_Stated goal_. Return each line of the records that contains the string "Task", treating uppercase and lowercase letters as distinct.

--

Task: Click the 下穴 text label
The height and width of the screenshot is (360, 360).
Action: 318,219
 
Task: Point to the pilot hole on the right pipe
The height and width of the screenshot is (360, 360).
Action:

--

_Written answer_.
Task: Click the 下穴 text label
Task: Point to the pilot hole on the right pipe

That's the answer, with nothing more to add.